Internally code named “G2,” this now 3.5+ year effort started with a full year first working on paper only. No different than first rendering detailed architectural plans to paper before building a house, our first year was dedicated to overcoming what we thought were our performance limitations of the past while simultaneously weaving in as many advances in privacy and civil liberty protections as we could fathom at the time.
As a result, I can say that this new technology (something you may come to hear about one day called Sensemaking) has more privacy and civil liberties protecting features than any technology my team and I have ever created in the past. In fact this technology may have more baked-in privacy and civil liberties enhancing features of any advanced analytic software ever engineered. I would love to be wrong about this – starting a fierce competition over “I have more privacy features than you” is going to be a good thing for planet Earth.
Here are a few highlights from the report that you may find interesting:
While organizations have practical incentives to make the most of their ever growing observation space (the data they have access to), they also have a pressing need to embed in these systems enhanced privacy protections. We outline in this paper just such an example — how an advanced Big Data sensemaking technology was, from the ground up, engineered with privacy-enhancing features. Some of these features are so critical to accuracy that the team decided they should be mandatory — so deeply baked-in they cannot be turned off.
~ page 2
But as technological advances improve our ability to exploit Big Data, potential privacy concerns could stir a regulatory backlash that would dampen the data economy and stifle innovation.
~ page 3
A new class of analytic capability is emerging that one might characterize as “general purpose sensemaking.” These sensemaking techniques integrate new transactions (observations) with previous transactions — much in the same way one takes a jigsaw puzzle piece and locates its companions on the table — and use this context-accumulating process to improve understanding about what is happening right now. Crucially, this process can occur fast enough to permit the user do something about whatever is happening while it is still happening. Unlike many existing analytic methods that require users to ask questions of systems, these new systems operate on a different principle: the data finds the data, and the relevance finds the user.
~ page 5
However, in these new systems the task of ensuring data security and privacy becomes harder as more copies of information are created. Large data stores containing context-accumulated information are more useful not only to their mission holders but also to those with interests in misuse. That is, the more personally identifiable information Big Data systems contain, the greater the potential risk. This risk arises not only from potential misuse of the data by unauthorized individuals, but also from misuse of the system itself.
~ page 7
PbD prescribes that privacy be built directly into the design and operation, not only of technology, but also how a system is operationalized (e.g., work processes, management structures, physical spaces and networked infrastructure.) Today, PbD is widely recognized internationally as the standard for developing privacy compliant information systems. As a framework for effective privacy protection, PbD’s focus is more about encouraging organizations to both drive and demonstrate their commitment to privacy than some strict technical compliance definition.
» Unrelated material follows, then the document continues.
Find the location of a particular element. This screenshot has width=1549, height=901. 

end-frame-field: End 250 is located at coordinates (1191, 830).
In short, in the age of Big Data, we strongly encourage technologists engaged in the design and deployment of advanced analytics to embrace PbD as a way to deliver responsible innovation.
~ page 9
In late 2008, Jeff Jonas embarked on an ambitious journey to create a sensemaking-style system. This effort started with overall architecture planning and design specifications. Over the first year of this project, while drafting and redrafting these blueprints, his team worked to embed properties that would enhance, rather than erode, the privacy and civil liberties of data subjects.
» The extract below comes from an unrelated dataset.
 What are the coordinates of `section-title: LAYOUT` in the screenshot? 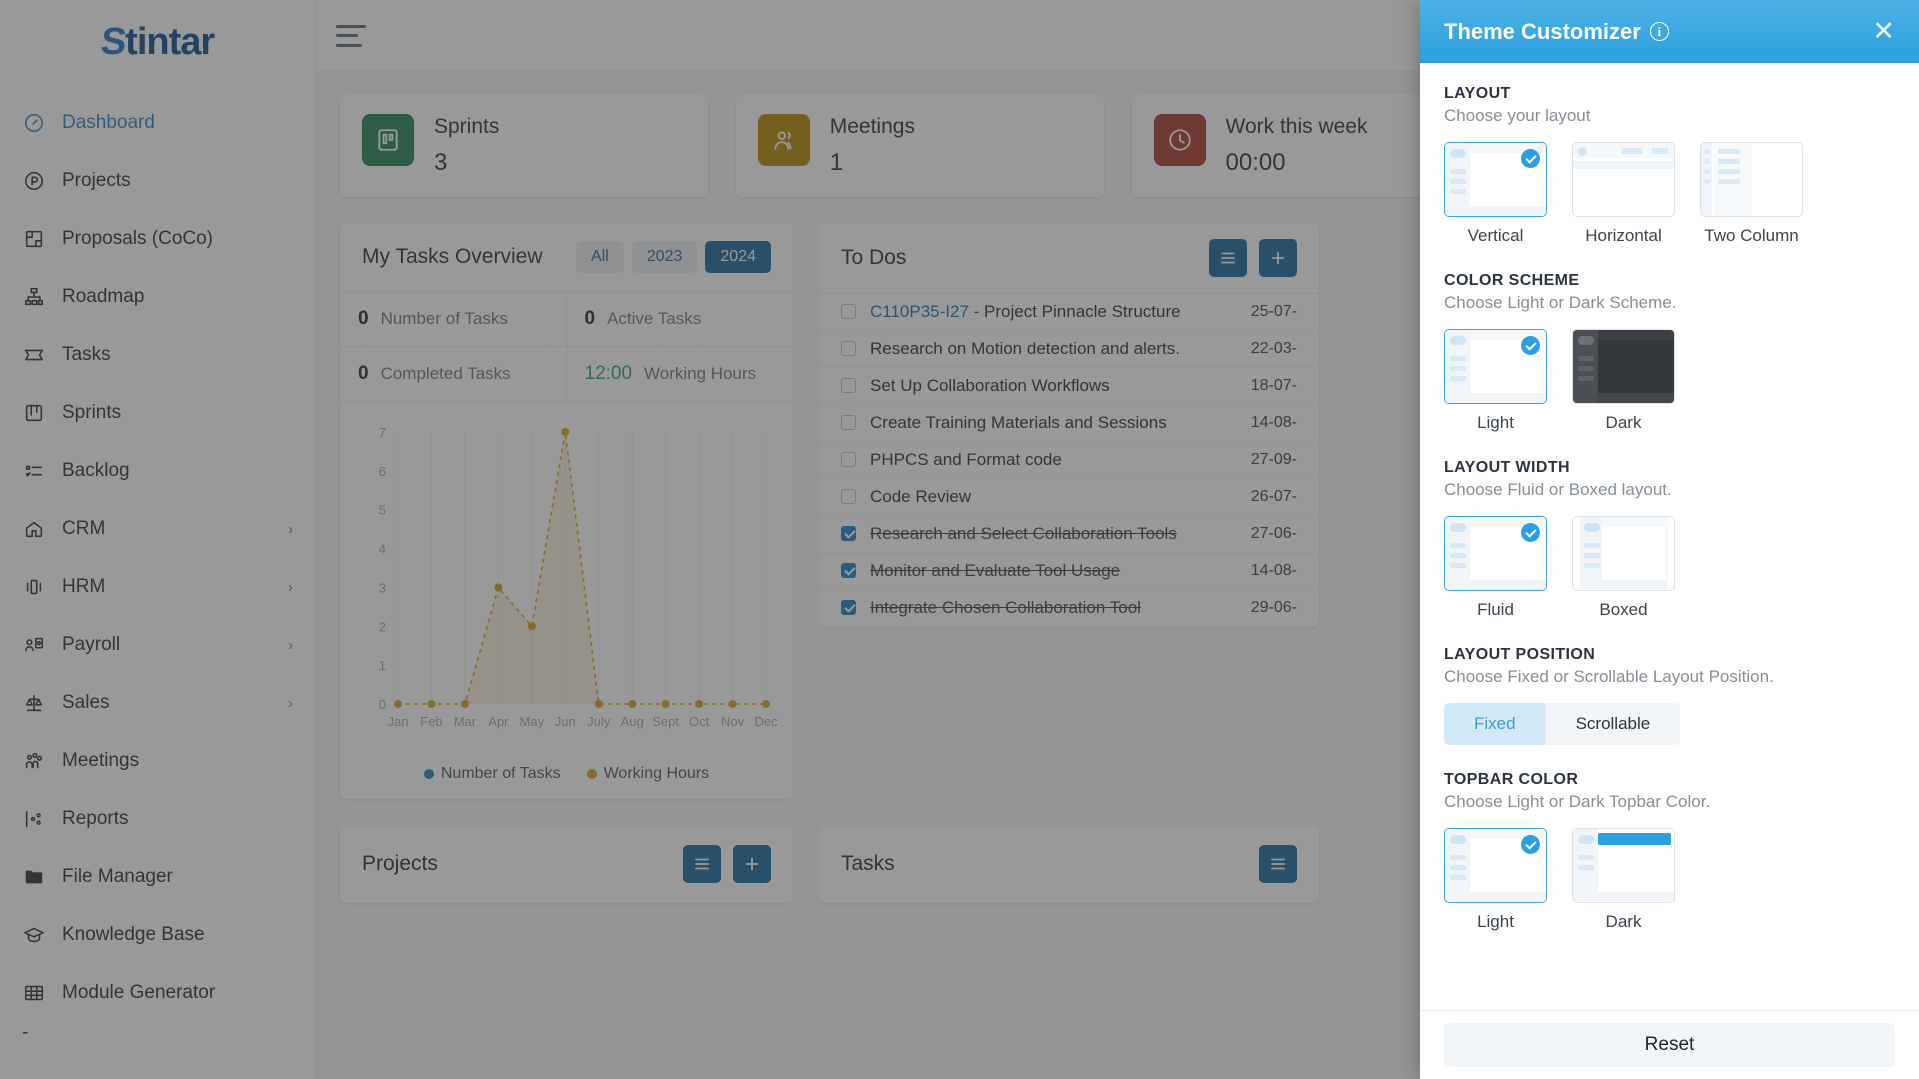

To engineer for privacy, his team weighed performance consequences, default settings, and which, if any, PbD features should be so hard wired into the system they literally cannot be disabled.
Over the year that spanned the preliminary and detailed design, the team created a robust suite of PbD features.
~ page 9
The dynamic pace of technological innovation requires us to protect privacy in a proactive manner in order to better safeguard privacy within our societies. In order to achieve this goal, system designers should be encouraged to practice responsible innovation in the field of advanced analytics.
With this in mind, we strongly encourage those designing and building next-generation analytics of any kind to carry out this work while being informed by Privacy by Design as it relates to personally identifiable data.
~ page 13-14
One thing is for sure: our PbD efforts are a work in progress – much has yet to be done. Comments and critiques are most welcome.
In the meantime, if you are an engineer consider becoming a student of privacy yourself and then begin engineering with PbD in mind. And if you are a privacy/civil liberties advocacy type, find yourself an engineer to take under your wing – and be gentle as you nurse these newbies along.